TEXTO DE LECTURA →
Respecto a las discusiones y comentarios contemporáneos acerca de estos debates técnicos en el ámbito filosófico, permítaseme aventurar la impresión de que la fecunda tradición académica alemana de postguerra, de Dieter Henrich en adelante, tiende a mirar hacia atrás para reivindicar a Schelling, e incluso introduce un cuarto integrante en lo que ya no puede seguir considerándose un triunvirato con la figura del poeta Friedrich Hölderlin, cuya obra temprana se supone que afirma la unidad del sujeto y el objeto con antelación, convirtiendo así en innecesaria la laboriosa ascensión de Hegel hasta lo especulativo[5].
Mientras tanto, un grupo cada vez más grande de filósofos norteamericanos, centrados en la obra de Robert Pippin, y que bautizan este conjunto de problemas y soluciones técnicas como «poskantianos», tienden a reivindicar la dignidad de la vieja etiqueta del «idealismo», que había sufrido cierto descrédito durante la postguerra. Se trata de una propuesta que tiene cierta plausibilidad en medio de la actual recuperación de Bergson, a pesar de que sus argumentos acerca de la conciencia y los límites que establece la conciencia para la filosofía tienen bastante poco en común con las teorías deleuzianas y de lo virtual[6].

EJERCICIOS →
1. Sustituye «Viewport» por «Screen» en las filas que van desde la línea con «Given: Click the Dashboard gauge icon» hasta el final de las filas. Reproduce únicamente esas líneas, sin ningún otro cambio.
2. Prosigue el texto sobre el idealismo poskantiano a partir de su última oración.

MATERIALES PROPORCIONADOS →

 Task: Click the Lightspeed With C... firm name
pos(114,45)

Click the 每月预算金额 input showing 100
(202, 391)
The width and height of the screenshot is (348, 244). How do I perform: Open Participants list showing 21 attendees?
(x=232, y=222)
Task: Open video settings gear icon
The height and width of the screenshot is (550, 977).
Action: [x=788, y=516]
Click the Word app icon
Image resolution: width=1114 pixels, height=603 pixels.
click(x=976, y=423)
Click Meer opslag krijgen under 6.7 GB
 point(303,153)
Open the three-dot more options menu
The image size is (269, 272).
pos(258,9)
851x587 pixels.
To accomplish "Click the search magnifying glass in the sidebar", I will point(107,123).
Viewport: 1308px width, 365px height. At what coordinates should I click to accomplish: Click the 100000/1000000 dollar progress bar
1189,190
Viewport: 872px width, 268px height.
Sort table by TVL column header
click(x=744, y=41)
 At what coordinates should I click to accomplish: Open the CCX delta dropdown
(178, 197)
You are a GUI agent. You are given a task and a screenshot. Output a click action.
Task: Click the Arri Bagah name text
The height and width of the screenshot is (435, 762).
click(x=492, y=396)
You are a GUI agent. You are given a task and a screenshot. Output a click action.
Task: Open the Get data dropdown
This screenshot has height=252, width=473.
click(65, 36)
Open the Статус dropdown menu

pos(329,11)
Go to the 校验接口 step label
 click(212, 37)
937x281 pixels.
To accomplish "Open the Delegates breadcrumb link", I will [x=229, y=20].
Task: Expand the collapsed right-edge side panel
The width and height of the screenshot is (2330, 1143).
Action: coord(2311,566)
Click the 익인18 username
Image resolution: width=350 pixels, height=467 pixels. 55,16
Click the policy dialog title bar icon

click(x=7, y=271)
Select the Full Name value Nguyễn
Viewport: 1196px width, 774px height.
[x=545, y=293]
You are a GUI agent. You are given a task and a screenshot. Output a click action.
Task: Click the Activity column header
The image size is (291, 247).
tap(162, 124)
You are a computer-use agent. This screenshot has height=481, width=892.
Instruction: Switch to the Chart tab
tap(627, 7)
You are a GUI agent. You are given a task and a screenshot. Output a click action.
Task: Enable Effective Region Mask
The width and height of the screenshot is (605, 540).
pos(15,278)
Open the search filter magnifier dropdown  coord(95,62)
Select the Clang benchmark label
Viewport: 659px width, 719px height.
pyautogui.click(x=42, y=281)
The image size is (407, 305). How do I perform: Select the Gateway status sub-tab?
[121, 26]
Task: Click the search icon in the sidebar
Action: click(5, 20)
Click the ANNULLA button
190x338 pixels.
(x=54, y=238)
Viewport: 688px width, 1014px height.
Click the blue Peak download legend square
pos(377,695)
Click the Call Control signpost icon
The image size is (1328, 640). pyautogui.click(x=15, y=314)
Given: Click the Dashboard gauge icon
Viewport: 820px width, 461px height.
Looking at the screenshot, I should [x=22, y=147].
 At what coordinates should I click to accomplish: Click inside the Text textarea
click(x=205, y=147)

RESPUESTAS →
1.
Given: Click the Dashboard gauge icon
Screen: 820px width, 461px height.
Looking at the screenshot, I should [x=22, y=147].
 At what coordinates should I click to accomplish: Click inside the Text textarea
click(x=205, y=147)

2.
Pippin nos ha enseñado a releer los argumentos de Hegel con el respeto que se le debe a un filosofar riguroso, a pesar de que esto lo logre rebajando las pretensiones dialécticas de Hegel, que seguro que es lo que siempre ha interesado a los discípulos de este, de los que no habrá muchos que se contenten con la falta de pretensiones del pragmatismo rortyano de este nuevo avatar.
Pero esta operación de rescate, que convierte a Hegel en respetable y le permite reingresar en la fraternidad de los filósofos profesionales, tiene una consecuencia que la dialéctica más elemental debería haber predicho –y que es fruto de la reafirmación del rigor de los capítulos filosóficos–, a saber, la devaluación de los capítulos no filosóficos (o «sociológicos») a la flacidez impresionista de una «crítica cultural» de carácter general. Los norteamericanos han intentado evitar este desafortunado desarrollo otorgando a Hegel una relevancia contemporánea como filósofo de la modernidad, y, desde el momento en que el epíteto dirige nuestra atención a los problemas culturales más inmediatos de la sociedad napoleónica y posrevolucionaria, el esfuerzo resulta meritorio. Pero no puede detener la caída durante mucho tiempo; y cuando la modernidad empieza a estar vinculada con todas las características nietzscheanas y existenciales que nos resultan tan familiares –muerte de dios, fin de los valores, alienación–, la originalidad de Hegel como pensador se evapora (junto con su relevancia para la época posmoderna, en la cual ya no se discute ninguno de estos problemas).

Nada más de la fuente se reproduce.